- [Problem requirements]: In the listing below, a line holding "Where should I click to: Click" and a line holding "Task: Expand the" mark the range. Retype both exactly, with all lines between them.

- [Provided entries]:
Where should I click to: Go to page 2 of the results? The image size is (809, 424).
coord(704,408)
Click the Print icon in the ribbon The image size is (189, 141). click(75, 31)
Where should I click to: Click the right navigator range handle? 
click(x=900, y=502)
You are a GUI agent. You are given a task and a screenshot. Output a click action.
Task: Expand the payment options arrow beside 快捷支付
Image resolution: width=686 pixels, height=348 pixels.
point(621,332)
--
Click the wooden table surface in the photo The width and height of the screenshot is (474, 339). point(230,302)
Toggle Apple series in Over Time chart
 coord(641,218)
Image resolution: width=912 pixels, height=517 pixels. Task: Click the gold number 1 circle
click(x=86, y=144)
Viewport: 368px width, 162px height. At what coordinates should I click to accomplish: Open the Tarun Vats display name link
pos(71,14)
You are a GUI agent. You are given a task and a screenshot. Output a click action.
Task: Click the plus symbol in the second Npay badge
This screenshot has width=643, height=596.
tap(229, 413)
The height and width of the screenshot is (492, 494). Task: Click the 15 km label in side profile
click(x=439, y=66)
---
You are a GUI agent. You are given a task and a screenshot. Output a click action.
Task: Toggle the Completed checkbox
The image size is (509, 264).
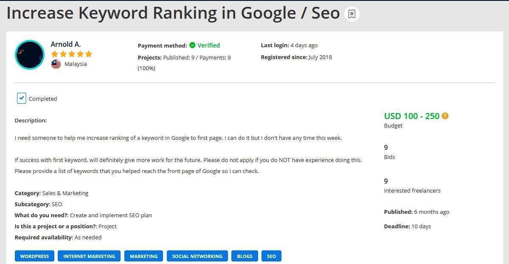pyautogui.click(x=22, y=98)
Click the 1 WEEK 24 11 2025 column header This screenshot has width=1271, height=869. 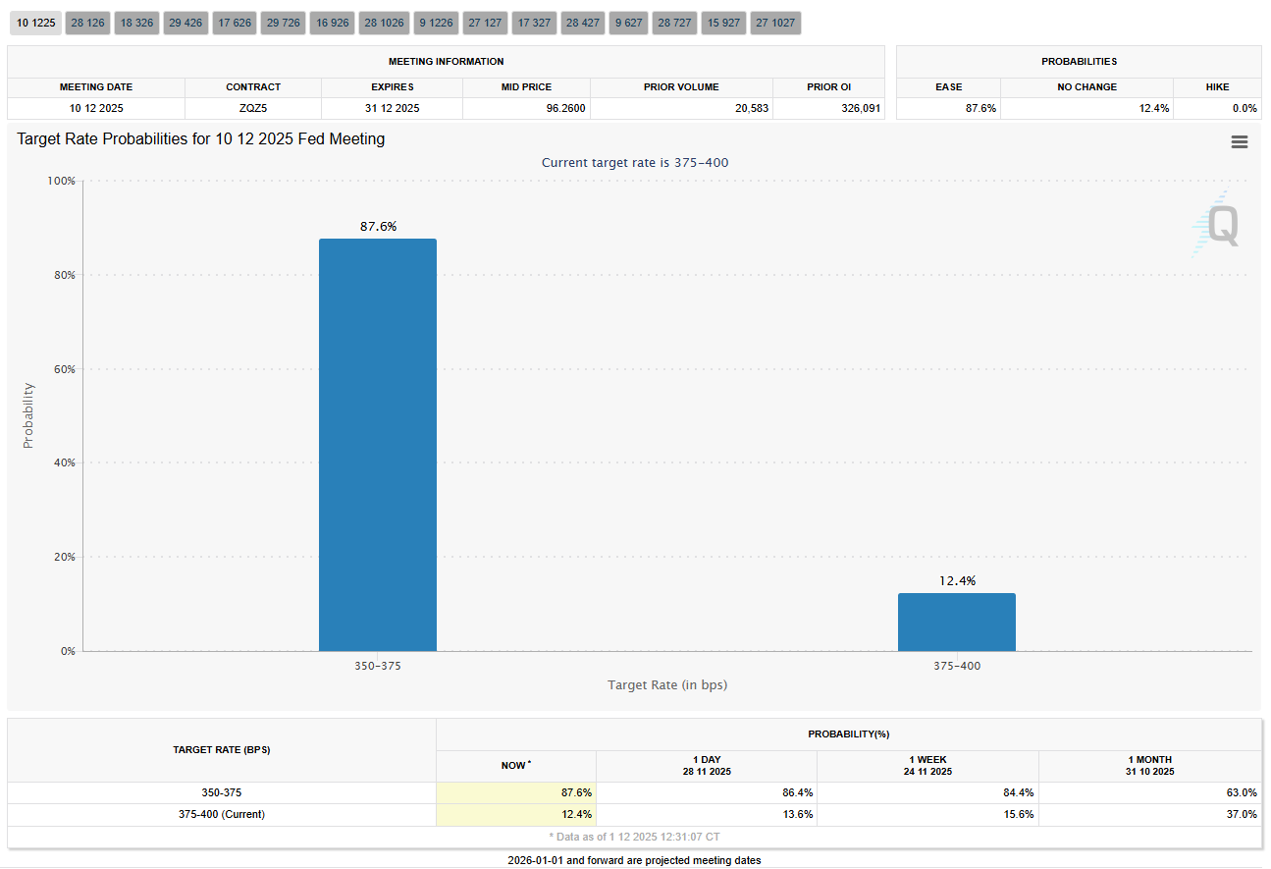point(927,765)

- [Written solution]:
Where should I click to: Click the right navigator range handle? 
click(x=900, y=502)
You are a GUI agent. You are given a task and a screenshot. Output a click action.
Task: Expand the payment options arrow beside 快捷支付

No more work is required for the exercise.